Al-Muhafazhah Ala Al-'Aql Yaitu terjaminnya akal pikiran dari kerusakan yang menyebabkan orang yang bersangkutan tidak berguna ditengah masyarakat. upaya pencegahan yang bersifat preventif yang dilakukan syari'at sesungguhnya ditujukan untuk meningkatkan kemampuan akal pikiran dan menjagannya dari berbagai hal yang membahayakan. Di haramkan meminum khamar termasuk narkoba adalah dimaksudkan untuk menjamin keselamatan akal. Dengan akal yang sehat manusia dapat mengembangkan ilmu pengetahuan dan teknologi dan dengan itu manusia dapat mengelolah dan memakmurkan dunia dengan sebaik-baiknya.
Al-Muhafazhah Ala Al-Nasl
Al-Muhafazhah Ala Al-Nasl ialah jaminan kelestarian populasi umat manusia agar tetap hidup dan berkembang sehat baik fisik maupun psikis. Dalam memelihara keturunan Islam mengatur dengan pernikahan dan melarang zina. Islam memberikan ketentuan dalam al-Qur'an dan as-sunnah bagimana memilihara keturunan. Islam juga memberikan pelajaran bagaimana mendidik anak dan memelihara keluarga.
 Al-Muhafazhah Ala Al-M?l
Harta merupakan perhiasan hidup bagi manusia pada umumnya. Harta asasi hidup dan kehidupannya. Untuk itu manusia diberi amanah sebagai khalifah Allah SWT, di muka bumi agar dapat mengelolah alam ini sesuai dengan kemampuannya. Sebenarnya menurut Islam segala sesuatu adalah milik Allah secara mutlak. Namun manusia dilindungi hanya untuk memperoleh harta dengan cara-cara yang halal. Oleh karenanya diperlukan adanya kepastian hukum dalam masyarakat, guna menjamin kedamaian dalam kehidupan bersama ( Zahrah, 2001 : 425-426 )

■ Data yang Ditampilkan

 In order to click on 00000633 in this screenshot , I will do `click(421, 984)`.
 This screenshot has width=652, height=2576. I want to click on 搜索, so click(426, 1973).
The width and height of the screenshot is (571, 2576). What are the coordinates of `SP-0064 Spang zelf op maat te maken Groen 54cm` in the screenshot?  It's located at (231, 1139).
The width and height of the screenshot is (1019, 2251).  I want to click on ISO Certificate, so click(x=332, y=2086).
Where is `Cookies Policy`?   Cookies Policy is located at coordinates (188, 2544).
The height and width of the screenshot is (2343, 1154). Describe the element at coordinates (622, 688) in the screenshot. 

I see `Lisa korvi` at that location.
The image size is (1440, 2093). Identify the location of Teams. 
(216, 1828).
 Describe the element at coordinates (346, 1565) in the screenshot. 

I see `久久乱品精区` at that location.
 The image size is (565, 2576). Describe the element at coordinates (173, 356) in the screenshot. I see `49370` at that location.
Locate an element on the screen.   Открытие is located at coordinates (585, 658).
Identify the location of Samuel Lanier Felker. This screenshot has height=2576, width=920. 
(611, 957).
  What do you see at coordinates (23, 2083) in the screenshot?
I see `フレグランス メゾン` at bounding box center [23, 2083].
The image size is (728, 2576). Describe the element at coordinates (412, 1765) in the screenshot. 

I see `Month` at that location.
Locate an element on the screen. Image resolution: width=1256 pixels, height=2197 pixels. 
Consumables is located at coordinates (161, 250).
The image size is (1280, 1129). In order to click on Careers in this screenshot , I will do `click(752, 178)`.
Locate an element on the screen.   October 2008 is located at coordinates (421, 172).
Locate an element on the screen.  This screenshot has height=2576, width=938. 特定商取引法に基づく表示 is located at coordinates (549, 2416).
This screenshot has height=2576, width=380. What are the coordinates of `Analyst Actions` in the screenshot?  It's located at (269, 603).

■ Daftar Tugas
1) Menurut teks bacaan, apa maksud diharamkannya meminum khamar, termasuk narkoba?
2) Rangkum teks bacaan tentang pemeliharaan akal, keturunan, dan harta dalam dua kalimat.
3) Lanjutkan teks bacaan tentang pemeliharaan akal, keturunan, dan harta mulai dari kalimat terakhirnya.

■ Jawaban Tiap Tugas
1) Larangan itu dimaksudkan untuk menjamin keselamatan akal.

2) Pemeliharaan akal menjaga akal pikiran dari kerusakan, antara lain melalui pengharaman khamar dan narkoba. Pemeliharaan keturunan menjamin kelestarian umat manusia melalui pernikahan dan larangan zina, sedangkan manusia hanya dilindungi untuk memperoleh harta dengan cara halal sehingga kepastian hukum diperlukan demi kedamaian hidup bersama.

3)
Islam menjadikan hak asasi sebagai salah satu pokok dari agama. Bahkan Islam menjadikan hak sebagai manhaj ilahi, yang karena itu manusia diberi pahala jika menunaikannya dan berdosa bila meninggalkannya. Allah menjdikan hak untuk semua manusia, tanpa memandang perbedaan agama, etnis dan warna kulit. Rasulullah sebaikbaik orang yang mengaplikasikan hak-hak asasi tersebut, sehingga semua yang hidup dibawah naungan tuntunannya dan sunnahnya dapat merasakan kehidupan yang merdeka dan mulia. Hak-hak yang ditetapkan oleh Islam sebagai model atas keagungan syari'at. Islam meliputi hak-hak asasi manusia pada umumnya, hak perempuan, hak anak, hak pembantu dan pekerja, hak orang sakit dan berkebutuhan khusus, hak anak yatim dan orang miskin serta hak lingkungan (As-Sirjani, 2011 : 90 - 91).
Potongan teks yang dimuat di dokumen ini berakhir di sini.